Note: you need Javascript enabled and a SVG compatible browser to view the venn diagrams below
Initial Greedy Layout
Optimized Greedy Layout

The problem here is the E set is the last set laid out by the greedy layout, since it has the least amount of overlap of any set in the diagram. While it overlaps the D and F sets, they have been placed too far apart for this set to bridge that gap, creating a layout with a local minima that the local optimization technique I used couldn't step out of.

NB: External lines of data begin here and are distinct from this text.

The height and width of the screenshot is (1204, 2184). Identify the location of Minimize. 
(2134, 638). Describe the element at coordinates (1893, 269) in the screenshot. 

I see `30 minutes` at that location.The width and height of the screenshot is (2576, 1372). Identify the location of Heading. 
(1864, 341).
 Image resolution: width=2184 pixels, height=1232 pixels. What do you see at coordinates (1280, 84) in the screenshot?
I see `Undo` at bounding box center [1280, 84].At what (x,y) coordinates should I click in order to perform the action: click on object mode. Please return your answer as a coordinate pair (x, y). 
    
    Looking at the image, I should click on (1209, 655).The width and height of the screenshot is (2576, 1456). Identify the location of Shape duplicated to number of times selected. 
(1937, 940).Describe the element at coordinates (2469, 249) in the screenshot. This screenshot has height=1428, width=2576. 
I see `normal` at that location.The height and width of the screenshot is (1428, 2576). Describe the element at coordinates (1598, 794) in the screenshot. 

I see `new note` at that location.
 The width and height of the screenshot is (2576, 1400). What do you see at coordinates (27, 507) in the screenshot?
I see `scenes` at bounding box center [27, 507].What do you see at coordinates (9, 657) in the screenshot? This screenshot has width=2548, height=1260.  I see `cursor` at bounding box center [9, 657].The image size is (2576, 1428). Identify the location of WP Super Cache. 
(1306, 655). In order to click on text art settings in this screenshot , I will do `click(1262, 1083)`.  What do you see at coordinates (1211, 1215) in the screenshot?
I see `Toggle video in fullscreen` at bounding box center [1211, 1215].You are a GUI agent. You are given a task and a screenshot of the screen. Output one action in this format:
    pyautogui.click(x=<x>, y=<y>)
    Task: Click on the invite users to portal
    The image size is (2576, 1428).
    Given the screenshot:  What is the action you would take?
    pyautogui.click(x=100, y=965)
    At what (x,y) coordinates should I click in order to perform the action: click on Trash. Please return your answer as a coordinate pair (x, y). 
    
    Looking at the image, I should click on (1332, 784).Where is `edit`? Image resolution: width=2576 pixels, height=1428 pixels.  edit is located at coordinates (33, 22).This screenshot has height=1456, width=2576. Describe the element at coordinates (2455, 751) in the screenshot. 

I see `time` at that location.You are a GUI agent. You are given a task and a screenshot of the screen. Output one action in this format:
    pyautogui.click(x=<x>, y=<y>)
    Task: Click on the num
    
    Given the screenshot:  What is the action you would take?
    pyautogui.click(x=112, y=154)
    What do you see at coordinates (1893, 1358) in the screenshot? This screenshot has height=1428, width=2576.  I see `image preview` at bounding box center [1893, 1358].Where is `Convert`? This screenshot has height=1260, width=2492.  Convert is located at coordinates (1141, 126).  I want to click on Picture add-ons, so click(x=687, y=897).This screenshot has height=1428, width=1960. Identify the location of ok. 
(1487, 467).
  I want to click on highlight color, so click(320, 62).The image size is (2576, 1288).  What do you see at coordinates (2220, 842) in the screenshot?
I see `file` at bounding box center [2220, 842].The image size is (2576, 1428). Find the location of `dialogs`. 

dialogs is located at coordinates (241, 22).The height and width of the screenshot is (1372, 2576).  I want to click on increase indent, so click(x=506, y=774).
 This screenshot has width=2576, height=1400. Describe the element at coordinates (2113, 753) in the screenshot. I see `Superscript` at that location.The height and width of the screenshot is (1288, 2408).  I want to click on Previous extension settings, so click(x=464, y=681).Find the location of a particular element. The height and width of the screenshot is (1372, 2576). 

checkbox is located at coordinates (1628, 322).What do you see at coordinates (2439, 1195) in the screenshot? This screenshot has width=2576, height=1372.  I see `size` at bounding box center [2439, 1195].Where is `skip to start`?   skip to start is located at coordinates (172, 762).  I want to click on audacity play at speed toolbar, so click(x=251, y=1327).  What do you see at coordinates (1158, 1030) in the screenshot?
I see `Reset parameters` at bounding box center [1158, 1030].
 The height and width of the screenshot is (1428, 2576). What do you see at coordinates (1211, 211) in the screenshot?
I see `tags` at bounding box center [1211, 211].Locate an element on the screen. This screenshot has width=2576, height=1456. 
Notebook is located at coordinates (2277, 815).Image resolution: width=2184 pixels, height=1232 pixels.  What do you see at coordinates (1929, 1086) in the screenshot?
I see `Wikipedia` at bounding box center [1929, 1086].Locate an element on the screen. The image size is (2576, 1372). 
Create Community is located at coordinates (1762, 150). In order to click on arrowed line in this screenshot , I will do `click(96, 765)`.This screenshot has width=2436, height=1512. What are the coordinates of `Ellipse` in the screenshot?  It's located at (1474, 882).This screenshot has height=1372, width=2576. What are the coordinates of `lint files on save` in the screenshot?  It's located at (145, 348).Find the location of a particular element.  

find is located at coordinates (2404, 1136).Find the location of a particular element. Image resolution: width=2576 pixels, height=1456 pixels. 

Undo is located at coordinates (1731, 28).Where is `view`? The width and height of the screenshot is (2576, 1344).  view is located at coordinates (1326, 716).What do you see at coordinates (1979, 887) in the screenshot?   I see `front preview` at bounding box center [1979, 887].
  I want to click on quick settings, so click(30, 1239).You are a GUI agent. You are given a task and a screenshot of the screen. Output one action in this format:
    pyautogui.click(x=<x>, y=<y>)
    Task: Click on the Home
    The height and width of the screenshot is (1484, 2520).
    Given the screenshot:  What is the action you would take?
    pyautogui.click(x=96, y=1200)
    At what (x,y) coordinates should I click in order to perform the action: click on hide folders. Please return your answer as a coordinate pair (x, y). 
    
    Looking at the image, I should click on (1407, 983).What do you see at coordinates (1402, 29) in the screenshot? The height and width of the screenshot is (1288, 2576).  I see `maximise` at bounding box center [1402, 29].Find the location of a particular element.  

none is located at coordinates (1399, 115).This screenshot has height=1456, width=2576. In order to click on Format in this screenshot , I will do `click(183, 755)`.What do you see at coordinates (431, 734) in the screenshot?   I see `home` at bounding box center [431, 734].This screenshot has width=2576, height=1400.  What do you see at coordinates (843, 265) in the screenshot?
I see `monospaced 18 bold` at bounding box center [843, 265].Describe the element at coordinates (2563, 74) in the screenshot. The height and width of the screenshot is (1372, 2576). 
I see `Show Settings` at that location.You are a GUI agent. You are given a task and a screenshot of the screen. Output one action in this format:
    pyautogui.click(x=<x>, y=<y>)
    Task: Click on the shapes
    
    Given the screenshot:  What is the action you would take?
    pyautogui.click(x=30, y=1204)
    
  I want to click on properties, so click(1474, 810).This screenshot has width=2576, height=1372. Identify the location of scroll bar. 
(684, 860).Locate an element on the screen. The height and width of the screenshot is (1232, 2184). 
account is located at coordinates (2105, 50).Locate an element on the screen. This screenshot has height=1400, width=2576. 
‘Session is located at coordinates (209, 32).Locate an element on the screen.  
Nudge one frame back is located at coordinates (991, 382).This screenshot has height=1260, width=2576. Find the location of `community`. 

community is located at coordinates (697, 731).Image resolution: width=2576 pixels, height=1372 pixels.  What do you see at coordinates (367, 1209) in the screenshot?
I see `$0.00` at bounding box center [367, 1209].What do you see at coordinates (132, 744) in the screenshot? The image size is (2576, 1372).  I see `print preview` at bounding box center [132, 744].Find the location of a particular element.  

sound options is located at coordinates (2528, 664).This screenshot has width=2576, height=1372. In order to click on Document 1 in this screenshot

By calculating the appropriate euclidean distance between each pair of sets numerically, and then passing that distance matrix to the MDS algorithm above, we get a layout that can be optimized to a much better solution:

Initial MDS Layout
Optimized MDS Layout

Its worth pointing out the Wilkinson paper uses MDS on the Jaccard distance between the sets, rather than Euclidean distance I used here. This doesn't seem to change the results though, both approaches lead to a very similar diagram.

Conclusion

I've put my javascript version up on github, and I've also updated the venn.js code to optionally use this as an initial layout.

I was about to use MDS by default for the venn.js library, but the greedy layout seems to do a better job on most other examples I tried. The problem seems to be that MDS spends an equal amount of effort trying to get the distances right for small intersection areas, whereas the greedy layout only looks at the largest intersections. Even in the example above the greedy version actually produces a diagram with a much lower loss, it just doesn't optimize as well as the MDS version.

Other MDS variants might overcome this problem though. I looked at using a weighted MDS calculation, with a vague notion of using the size of the set intersections as the weights to use. Unfortunately, all the information I could find about WMDS online was only talking about weighting the rows of the matrix rather than the entries - and the primary research is behind an academic paywall. Next time I'm near a university library I probably see about getting it, but I'm stopping here in the meantime.

While it didn't really solve my specific problem as well as I would have liked, its still a cool algorithm.